It is increasingly difficult for presidents to persuade talented people to serve in top executive branch jobs because of "petty aggravations," governmental disarray and the anti-Washington campaigns of Presidents Carter and Reagan, according to a new study of the presidential appointment process.

A survey of 536 presidential appointees in the last five administrations by the National Academy of Public Administration found:

*Increasingly rapid turnover in top federal jobs.

*Longer delays in Senate confirmations.

*Increasing reluctance to make the required financial disclosures that are more revealing as a result of post-Watergate changes.

*A widening gap between salaries of top government executives and their private sector counterparts.

*Longer work hours.

*Increasing numbers of appointees who said their government jobs had caused stress in their personal and family lives.

The report noted that the average length of service for presidential appointees is "just a shade over two years" and that one-third stayed for 18 months or less.

Members of the panel that prepared the report said a different attitude toward government service was a major part of the problem and that the current president and his predecessor had made things difficult for themselves by scorning government "as the problem, not the solution" in their campaigns.

"It's a big problem when you have two presidents running against the government and Washington," said Frank C. Carlucci, deputy secretary of defense in the Reagan administration and undersecretary of health, education and welfare in the Nixon administration.

"The emphasis should be on delivering effective and efficient government rather than just cleaning up waste, fraud and abuse on the way to dismantling government," he said. "People want to feel that they're doing something useful and carrying out a mission."

About 80 percent of the presidential appointees surveyed said they were thrown into their jobs without being told what the president wanted them to accomplish, what their relationship was to his overall program, how the federal government works or how to deal with Congress and the press.

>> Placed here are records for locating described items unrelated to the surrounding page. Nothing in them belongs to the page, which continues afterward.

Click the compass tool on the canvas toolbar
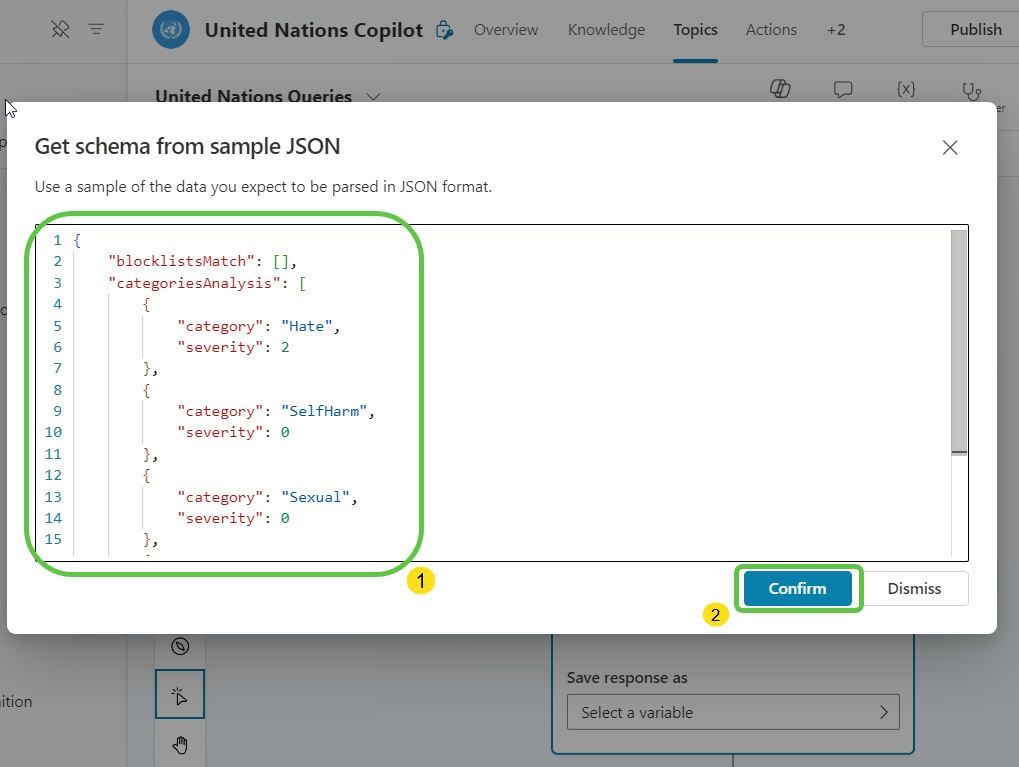The image size is (1019, 767). click(x=180, y=644)
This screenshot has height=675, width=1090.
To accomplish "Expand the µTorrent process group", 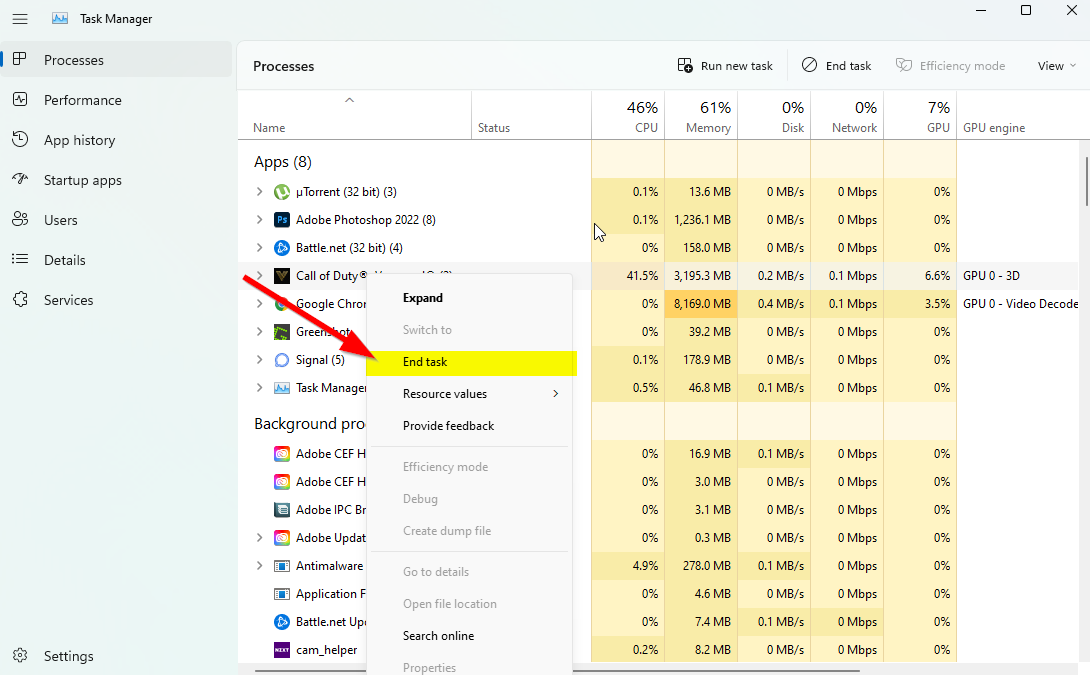I will coord(260,192).

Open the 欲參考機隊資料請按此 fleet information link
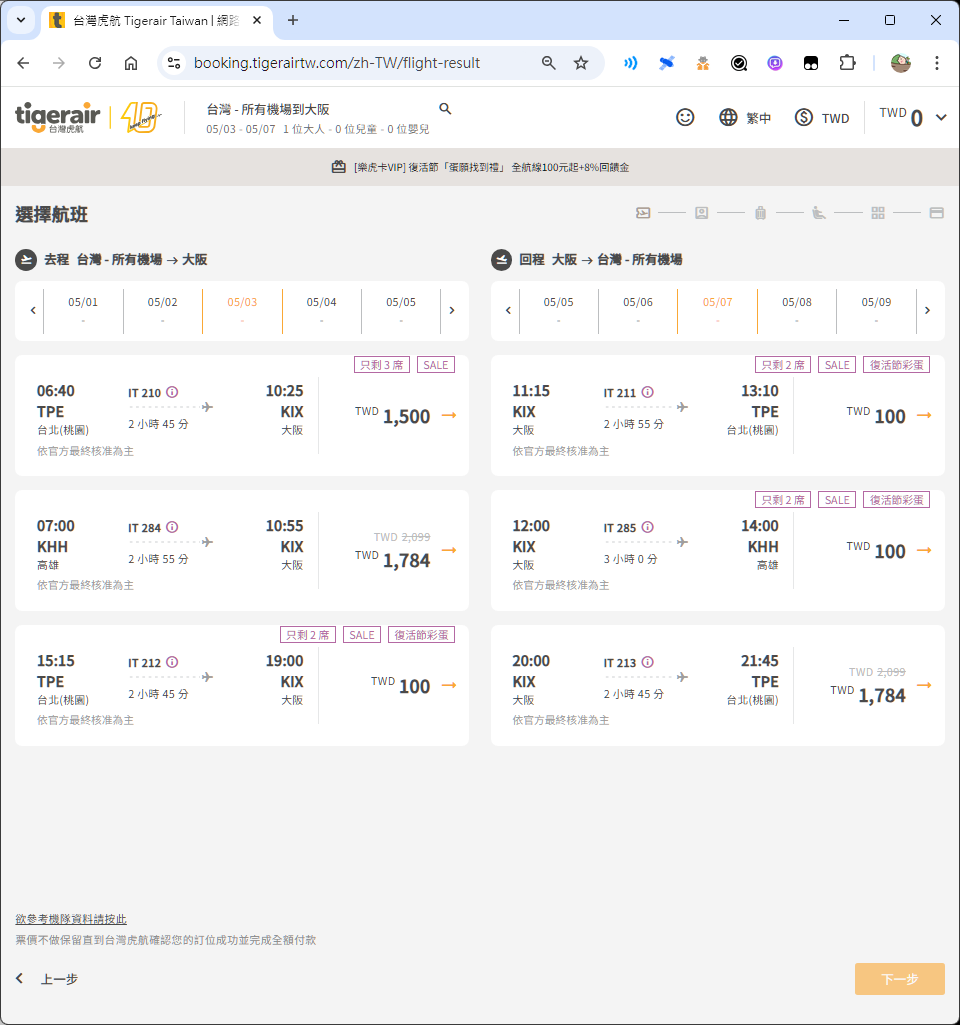71,919
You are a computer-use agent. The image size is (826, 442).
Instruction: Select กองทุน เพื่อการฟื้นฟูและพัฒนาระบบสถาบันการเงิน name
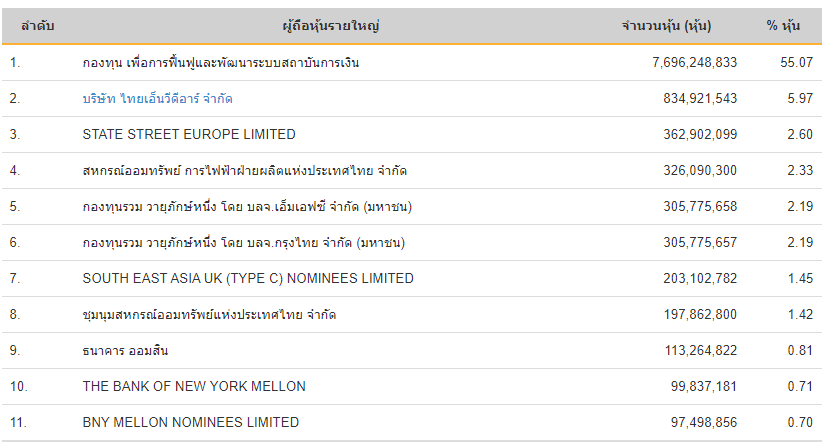[x=221, y=63]
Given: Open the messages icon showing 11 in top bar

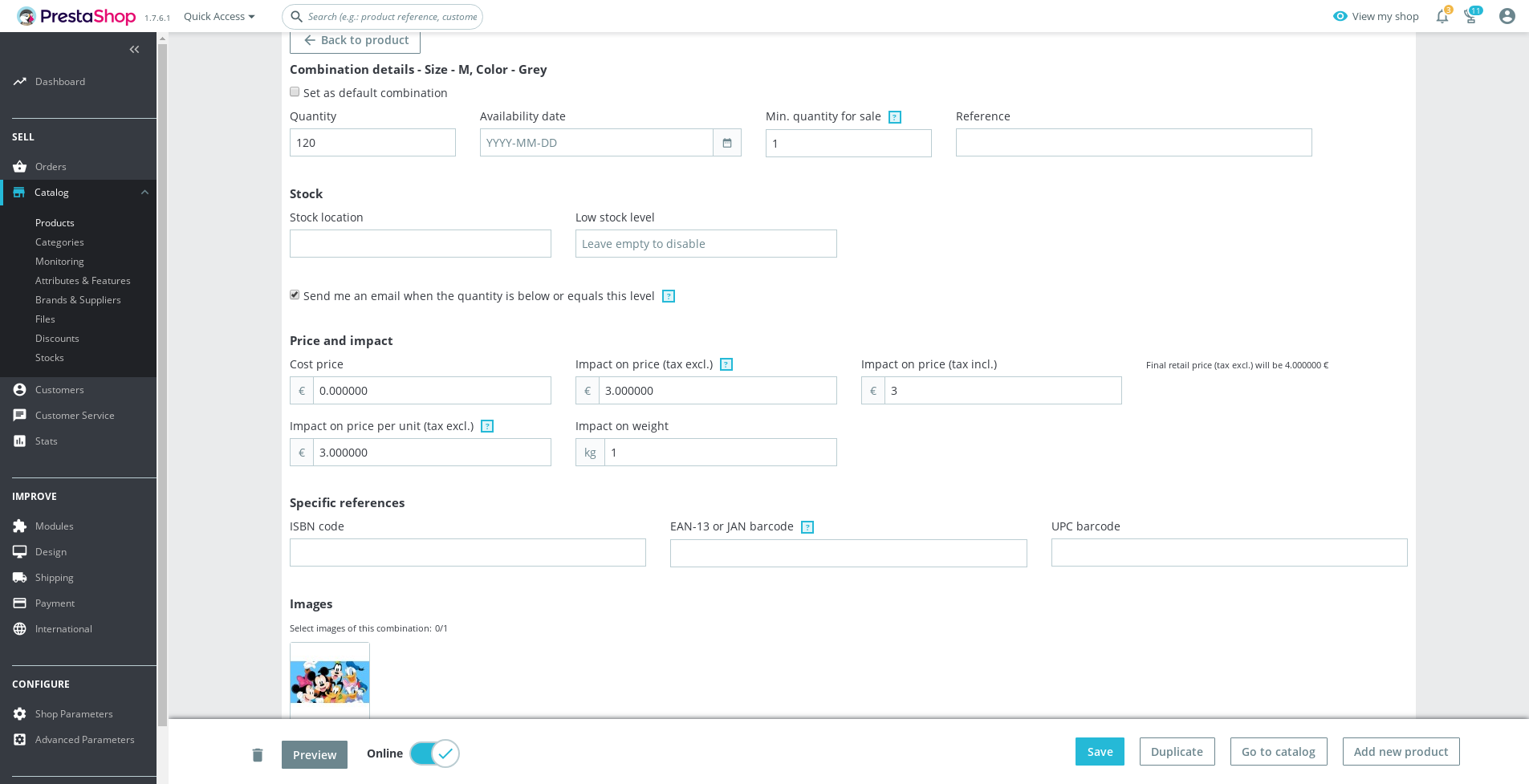Looking at the screenshot, I should pos(1471,16).
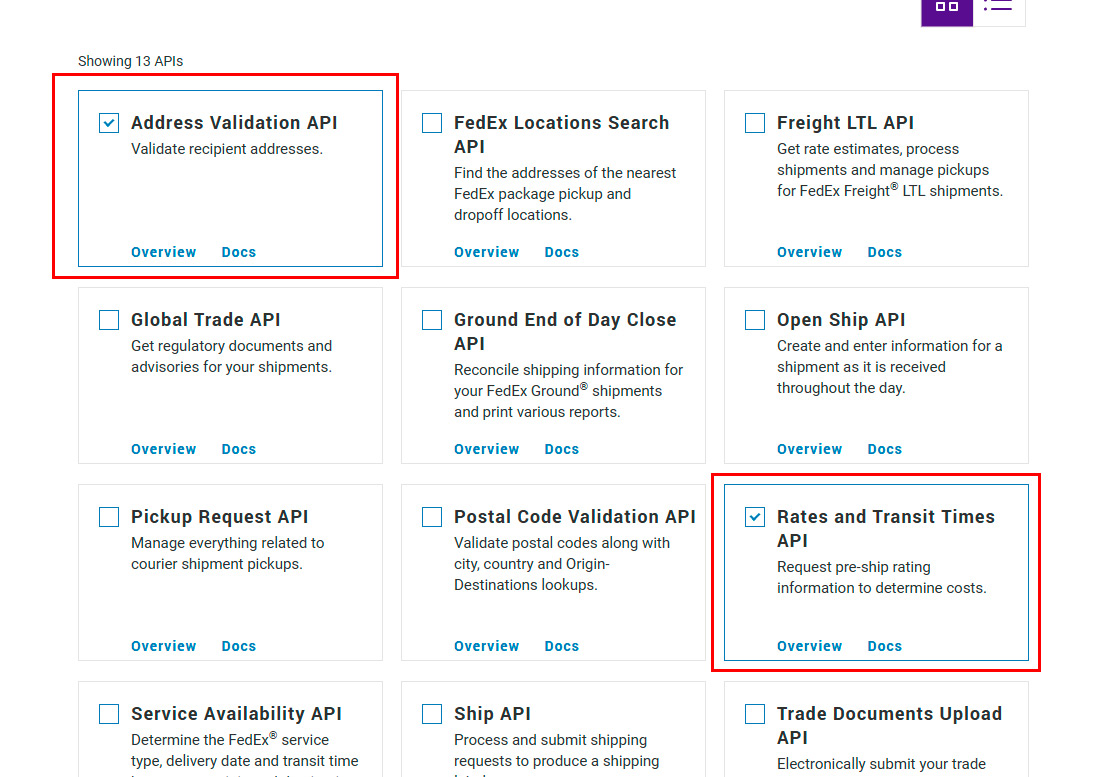The width and height of the screenshot is (1116, 777).
Task: Switch to list view icon
Action: pos(999,8)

Carlucci also described a deeper problem: "The executive branch has become so encumbered by statutory restrictions and burdens, mangled organizational structure, confused lines of authority and accountability . . . pervasive congressional micro-management . . . and a complex, burdensome, self-defeating and totally unstable budget process, which is now falling of its own weight, that the presidential appointee finds himself unable to achieve even the minimal program goals he and his superior have established."

The study recommended:

*Trimming the number of appointments.

*Limiting the period any senator can delay a nomination to five working days.

*Simplifying the financial disclosure form to require reporting of holdings in only two categories -- below and above a value of $10,000 -- rather than in the half dozen or more categories now required.

*Procedures for periodic salary adjustments.

*Thorough briefing and orientation procedures.

*Upgrading the prestige, visibility and access of the Presidential Personnel Office.

*Banning any solicitation or discussion of future private employment by any presidential appointee, but providing three months' severance pay.

*An annual 10 percent bonus for appointees who remain for more than three years.